Muka : Comme le dit si bien l’auteure nigériane Chimamanda Ngozi Adiche : “Il faut que les petites filles comprennent qu’elles comptent.” Entendre une scientifique, une économiste ou une policière permet aux filles de se dire “moi aussi je peux faire ce métier”.

D’autant que les femmes sont toujours plus réticentes que les hommes à exprimer et à défendre leurs opinions. Cela est en train de changer et nous ne faisons qu’accompagner ce mouvement.

Paloma : D’ailleur aujourd’hui lorsqu’on dénonce le manque de représentation des femmes dans les médias, on nous répond que c’est faux en citant des journalistes connues comme Ruth Elkrief, Claire Chazal, Anne Sophie Lapix…
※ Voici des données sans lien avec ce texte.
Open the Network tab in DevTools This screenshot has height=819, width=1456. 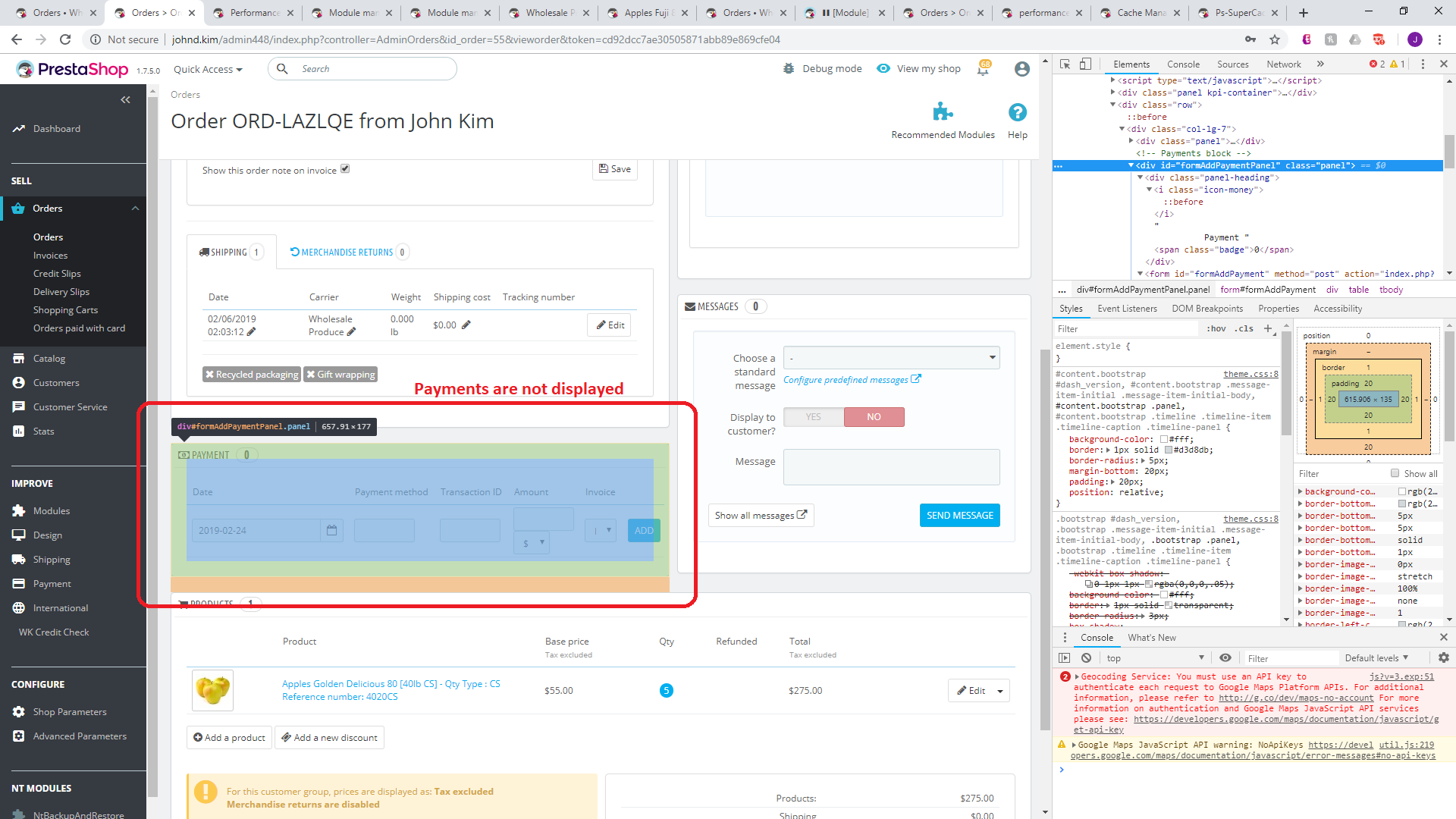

Qu’il y ait de plus en plus de femmes journalistes à l’antenne, c’est très bien.

Mais elles sont essentiellement là pour donner la parole, pas pour la prendre.

Les femmes aussi racontent le monde et ce n’est pas normal qu’elles soient encore sous représentées sur les plateaux télé en 2017.

Des collectifs comme Prenons la Une pointent du doigt ce problème depuis longtemps.

La presse féminine est-t-elle une presse qui a oublié d'être féministe ?

Muka : Opposer féminin et féminisme n’est pas la solution. On peut être féminine et féministe ou seulement l’un des deux.

Le problème c’est quand ça devient une souffrance, comme avec les les injonctions à la minceur, la grossophobie, le colorisme. L’essentiel c’est de choisir celle qu’on veut être.

Nina : En vrai de nombreuses journalistes se sont emparées des thèmes féministes. Meufs, La Poudre, Les Glorieuses, Cheek Magazine… Causette le fait depuis longtemps.

Mais ces initiatives font face à une presse people “féminine” qui stigmatise largement les femmes. Nous souhaitons sortir des clichés.

LA femme n’existe pas, LES femmes existent. Nous sommes toutes différentes et brillantes.

Nous sommes dans l’optique de montrer la pluralité du genre féminin.

Quels seront les prochains thèmes abordés ?

Nina : Lors de la première émission nous avons abordé les violences sexuelles faites aux femmes et l’évolution de la loi quant à la protection des victimes.

On s’est basé sur l’actualité après l’affaire Weinstein et le #metoo. La prochaine émission traitera du climat. Nous annoncerons l’angle choisit dans une semaine.

Paloma : L’idée à chaque fois sera d’aborder ces thématiques avec des angles différents et en parlant toujours des questions de genre qui les traversent.

Par exemple sur le climat on peut se poser la question : est-ce que les femmes sont plus concernées par le changement climatique que les hommes ?

Comment se fait le choix des sujets ?

Paloma : Pour chaque émission nous réfléchissons à trois sur une thématique qui nous concernent. Nous essayer de changeons nos lunettes et nos perspectives pour aborder le sujet différemment.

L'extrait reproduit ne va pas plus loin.